Stored dataset entries
_ _ _ _ _
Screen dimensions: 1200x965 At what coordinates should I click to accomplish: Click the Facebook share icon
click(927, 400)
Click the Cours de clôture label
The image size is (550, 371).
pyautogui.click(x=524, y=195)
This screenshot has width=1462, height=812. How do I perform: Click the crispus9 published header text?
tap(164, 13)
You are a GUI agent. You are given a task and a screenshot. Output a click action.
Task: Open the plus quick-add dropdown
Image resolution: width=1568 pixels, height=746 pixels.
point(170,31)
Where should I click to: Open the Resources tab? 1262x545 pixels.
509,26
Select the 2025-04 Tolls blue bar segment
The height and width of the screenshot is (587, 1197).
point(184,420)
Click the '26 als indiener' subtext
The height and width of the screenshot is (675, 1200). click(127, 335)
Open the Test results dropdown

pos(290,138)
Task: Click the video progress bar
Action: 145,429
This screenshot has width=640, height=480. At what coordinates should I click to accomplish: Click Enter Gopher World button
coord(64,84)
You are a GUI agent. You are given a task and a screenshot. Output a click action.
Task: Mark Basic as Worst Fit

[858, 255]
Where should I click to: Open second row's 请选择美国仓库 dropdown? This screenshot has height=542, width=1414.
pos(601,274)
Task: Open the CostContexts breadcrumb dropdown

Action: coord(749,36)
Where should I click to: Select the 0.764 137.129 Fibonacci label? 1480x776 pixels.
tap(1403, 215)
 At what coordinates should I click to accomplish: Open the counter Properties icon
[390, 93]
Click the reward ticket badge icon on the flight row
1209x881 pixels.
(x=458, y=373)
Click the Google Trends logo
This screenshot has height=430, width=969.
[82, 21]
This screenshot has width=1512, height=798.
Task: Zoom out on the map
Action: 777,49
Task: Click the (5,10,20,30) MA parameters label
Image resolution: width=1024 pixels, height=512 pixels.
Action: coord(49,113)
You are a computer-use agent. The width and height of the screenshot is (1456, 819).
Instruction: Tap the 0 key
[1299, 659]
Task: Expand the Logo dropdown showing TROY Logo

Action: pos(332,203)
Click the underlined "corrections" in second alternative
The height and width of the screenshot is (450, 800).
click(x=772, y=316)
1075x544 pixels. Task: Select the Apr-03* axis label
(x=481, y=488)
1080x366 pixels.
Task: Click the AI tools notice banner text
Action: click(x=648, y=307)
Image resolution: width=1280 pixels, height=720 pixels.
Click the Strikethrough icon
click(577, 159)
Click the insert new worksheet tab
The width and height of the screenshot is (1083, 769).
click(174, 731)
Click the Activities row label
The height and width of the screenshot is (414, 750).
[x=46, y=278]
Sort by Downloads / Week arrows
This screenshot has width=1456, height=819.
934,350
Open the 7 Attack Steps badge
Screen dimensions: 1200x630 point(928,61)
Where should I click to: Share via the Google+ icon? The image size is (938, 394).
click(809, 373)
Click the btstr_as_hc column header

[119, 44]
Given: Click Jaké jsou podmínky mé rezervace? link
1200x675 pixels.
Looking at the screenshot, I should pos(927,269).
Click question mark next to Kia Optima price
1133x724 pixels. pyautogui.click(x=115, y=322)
_ _ _ _ _
◆ Directions for this task: Copy all of the entries above line for line, keeping every word, number and symbol unchanged.

◆ Result of the exercise:
Screen dimensions: 1200x965 At what coordinates should I click to accomplish: Click the Facebook share icon
click(927, 400)
Click the Cours de clôture label
The image size is (550, 371).
pyautogui.click(x=524, y=195)
This screenshot has width=1462, height=812. How do I perform: Click the crispus9 published header text?
tap(164, 13)
You are a GUI agent. You are given a task and a screenshot. Output a click action.
Task: Open the plus quick-add dropdown
Image resolution: width=1568 pixels, height=746 pixels.
point(170,31)
Where should I click to: Open the Resources tab? 1262x545 pixels.
509,26
Select the 2025-04 Tolls blue bar segment
The height and width of the screenshot is (587, 1197).
point(184,420)
Click the '26 als indiener' subtext
The height and width of the screenshot is (675, 1200). click(127, 335)
Open the Test results dropdown

pos(290,138)
Task: Click the video progress bar
Action: 145,429
This screenshot has width=640, height=480. At what coordinates should I click to accomplish: Click Enter Gopher World button
coord(64,84)
You are a GUI agent. You are given a task and a screenshot. Output a click action.
Task: Mark Basic as Worst Fit

[858, 255]
Where should I click to: Open second row's 请选择美国仓库 dropdown? This screenshot has height=542, width=1414.
pos(601,274)
Task: Open the CostContexts breadcrumb dropdown

Action: coord(749,36)
Where should I click to: Select the 0.764 137.129 Fibonacci label? 1480x776 pixels.
tap(1403, 215)
 At what coordinates should I click to accomplish: Open the counter Properties icon
[390, 93]
Click the reward ticket badge icon on the flight row
1209x881 pixels.
(x=458, y=373)
Click the Google Trends logo
This screenshot has height=430, width=969.
[82, 21]
This screenshot has width=1512, height=798.
Task: Zoom out on the map
Action: 777,49
Task: Click the (5,10,20,30) MA parameters label
Image resolution: width=1024 pixels, height=512 pixels.
Action: coord(49,113)
You are a computer-use agent. The width and height of the screenshot is (1456, 819).
Instruction: Tap the 0 key
[1299, 659]
Task: Expand the Logo dropdown showing TROY Logo

Action: pos(332,203)
Click the underlined "corrections" in second alternative
The height and width of the screenshot is (450, 800).
click(x=772, y=316)
1075x544 pixels. Task: Select the Apr-03* axis label
(x=481, y=488)
1080x366 pixels.
Task: Click the AI tools notice banner text
Action: click(x=648, y=307)
Image resolution: width=1280 pixels, height=720 pixels.
Click the Strikethrough icon
click(577, 159)
Click the insert new worksheet tab
The width and height of the screenshot is (1083, 769).
click(174, 731)
Click the Activities row label
The height and width of the screenshot is (414, 750).
[x=46, y=278]
Sort by Downloads / Week arrows
This screenshot has width=1456, height=819.
934,350
Open the 7 Attack Steps badge
Screen dimensions: 1200x630 point(928,61)
Where should I click to: Share via the Google+ icon? The image size is (938, 394).
click(809, 373)
Click the btstr_as_hc column header

[119, 44]
Given: Click Jaké jsou podmínky mé rezervace? link
1200x675 pixels.
Looking at the screenshot, I should pos(927,269).
Click question mark next to Kia Optima price
1133x724 pixels. pyautogui.click(x=115, y=322)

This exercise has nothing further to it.